PASSAGE FOR REVIEW:
= = = = = = =

WeatherWatcher: La Nina advisory - what does it mean locally?

Thursday, September 22, 2011

On September 8th, 2011, the National Weather Service, Climate Prediction Center released their latest El Nino/Southern Oscillation Diagnostic discussion.

A La Nina advisory has been issued. La Nina conditions have returned in August and may get stronger as we approach and continue through the winter of 2011-2012. The strength of this winter's La Nina is still in the air right now, however typically they are weaker than the previous year in a "double dip" La Nina.

What I call a double dip La Nina (La Nina 2 years in a row) has not been very common over the past four decades. However remember the prolonged snow event we had in December 2008 lasting several weeks? That was also a double dip La Nina winter.

= = = = = = =

EXTRACTED INFORMATION:
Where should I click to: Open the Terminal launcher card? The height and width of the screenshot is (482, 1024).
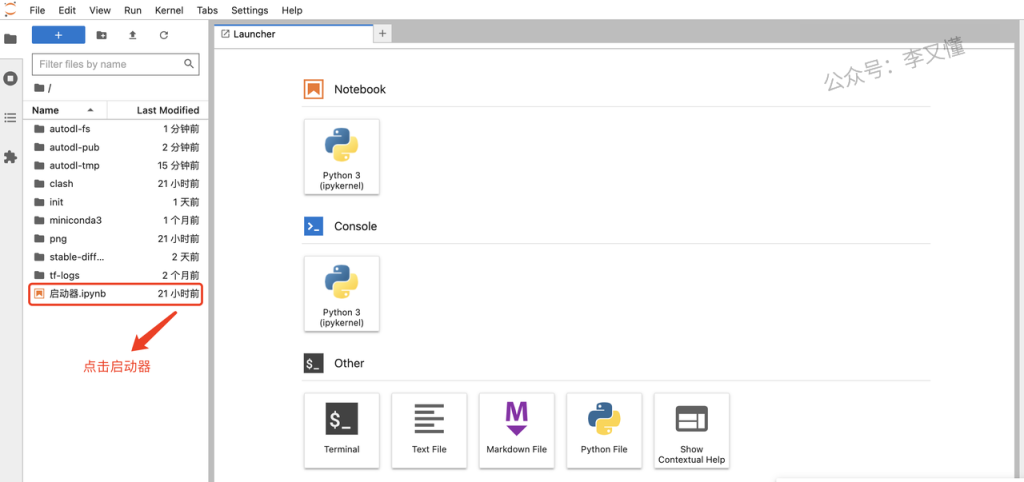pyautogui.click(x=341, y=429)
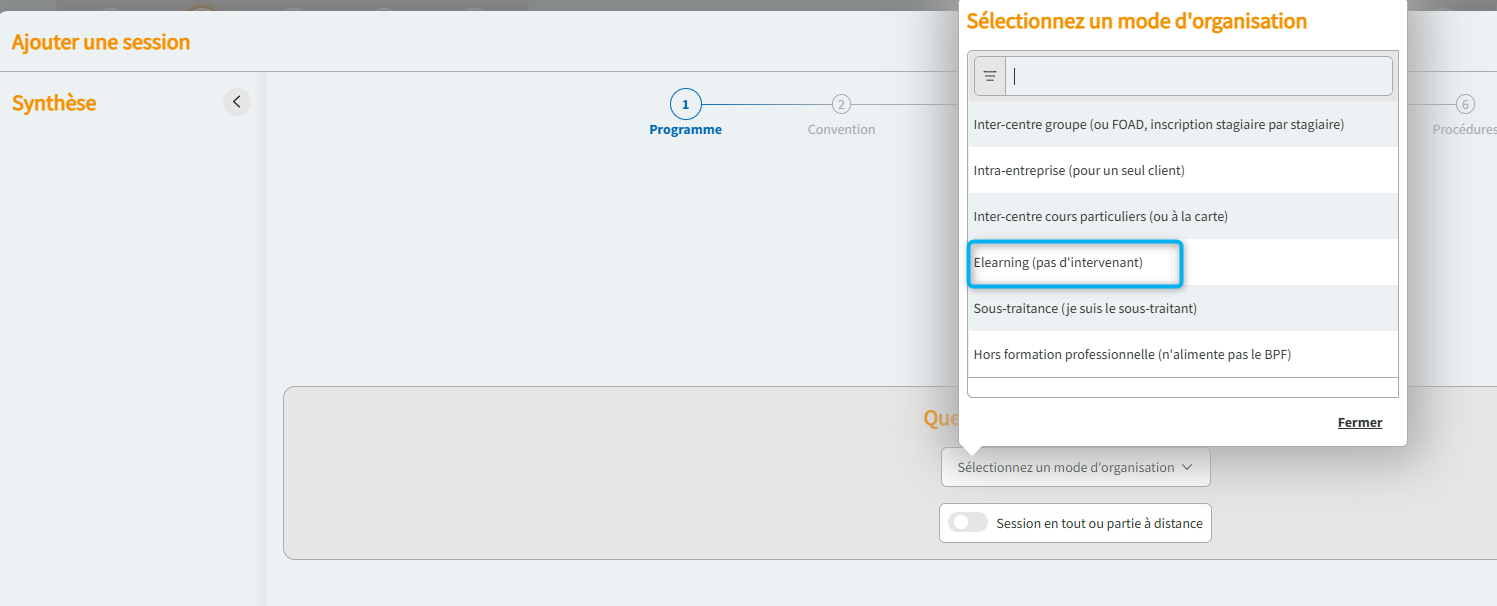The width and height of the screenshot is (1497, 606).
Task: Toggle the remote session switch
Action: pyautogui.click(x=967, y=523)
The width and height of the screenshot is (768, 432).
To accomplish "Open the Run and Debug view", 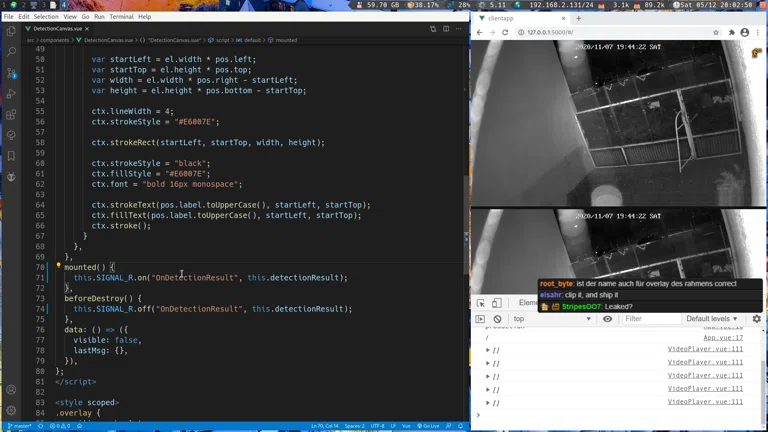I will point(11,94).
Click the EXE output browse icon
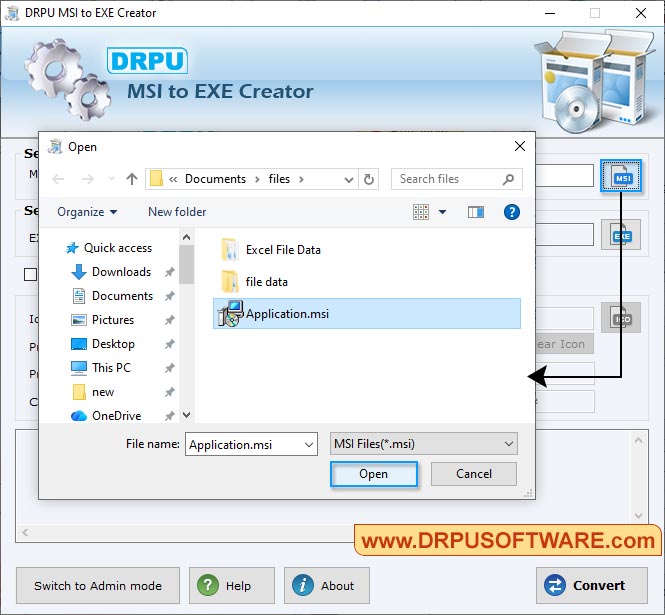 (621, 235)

= = = = = = =

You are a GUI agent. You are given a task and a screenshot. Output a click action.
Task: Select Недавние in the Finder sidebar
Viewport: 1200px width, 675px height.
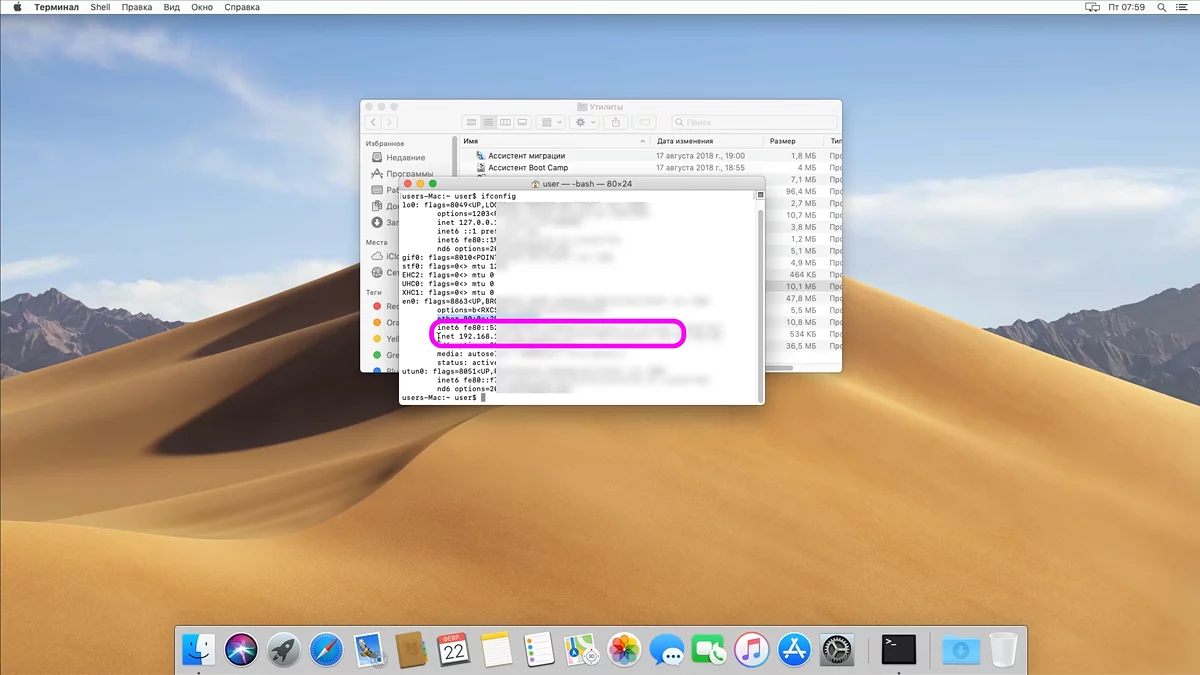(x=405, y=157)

= = = = = = =

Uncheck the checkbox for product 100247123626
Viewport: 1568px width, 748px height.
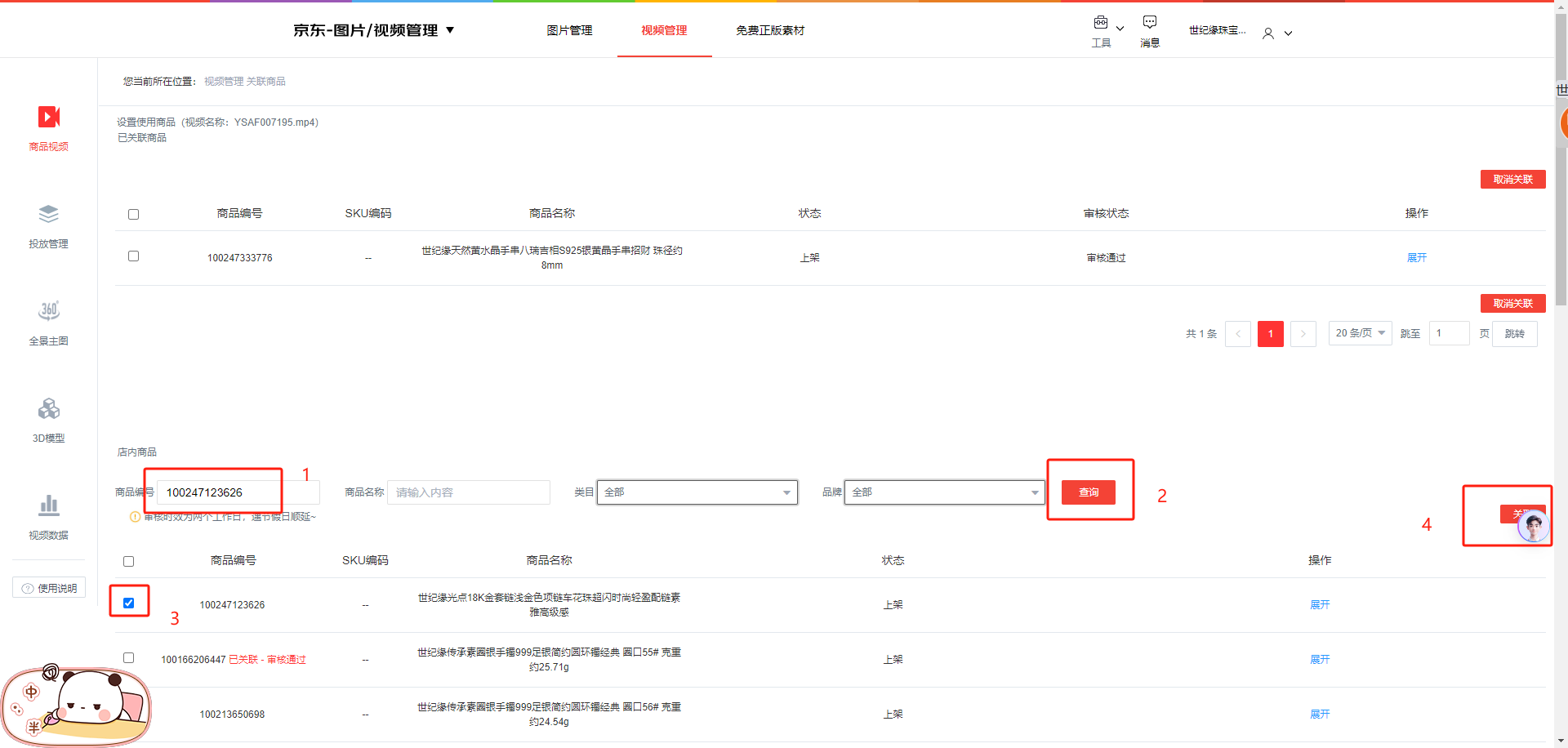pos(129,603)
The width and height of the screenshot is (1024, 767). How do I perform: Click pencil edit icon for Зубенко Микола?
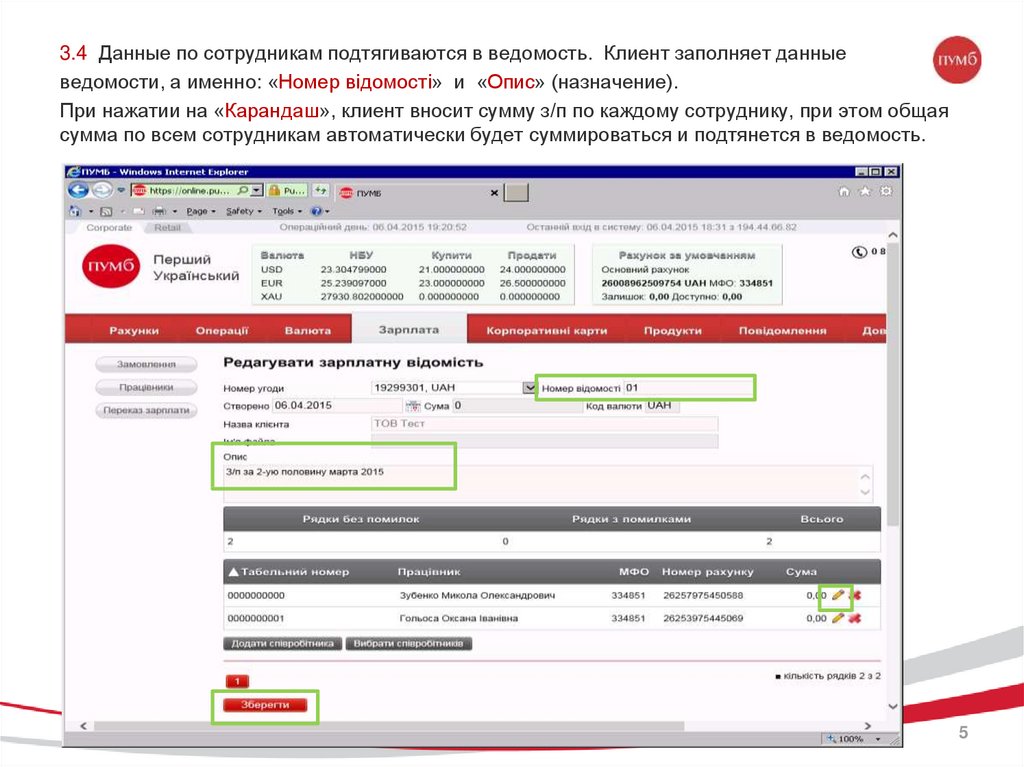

= = = = = = =

TASK SET:
a. In the La Nina post, which office released the El Nino/Southern Oscillation Diagnostic discussion on September 8th, 2011?
b. Check each statement against the La Nina post. Answer yes or no for each, and quote the words from the post that decide it.
(i) La Nina conditions returned in August.
(ii) A La Nina two years in a row has been very common over the past four decades.
(iii) The December 2008 snow event came during a double dip La Nina winter.
c. Continue the La Nina post from the point where it ends.
None of the lines are needed for this work.

RESULTS OF THE TASKS:
a. The National Weather Service, Climate Prediction Center.

b.
(i) Yes: "La Nina conditions have returned in August"
(ii) No: "has not been very common over the past four decades"
(iii) Yes: "That was also a double dip La Nina winter."

c.
What this means for Shoreline and Lake Forest Park

Effects of this weather pattern are not expected to strengthen until late fall, about Mid-November on. For the rest of September and October we are expected to have slightly above normal average temperatures, with above average precipitation, or in this case, rain. There are concerns we could see more urban flooding than normal, local creeks may have more erosion, especially in Lake Forest Park.

We will have continued above average precipitation, with colder than normal average temperatures returning around Mid-late November, not unlike last winter. La Nina winter conditions favor more frequent, or more intense snow events than normal in the area, however there have been past La Nina winters with little or no snow fall. Due to other oceanic currents and ocean surface and sub surface temperatures globally it is possible that we may have one of the worst winters we've seen in decades.
I will wait until we get through the first half of November before we talk about what spring may be like. It's better to prepare for a few snow days, and severe weather now, than to wait until forecasters start talking about specific storms, that's when everyone else will dash to the store for supplies. So get ready now, and save your self some stress, for possibly another winter like 2008-2009, and last winter. Remember September is National Preparedness Month!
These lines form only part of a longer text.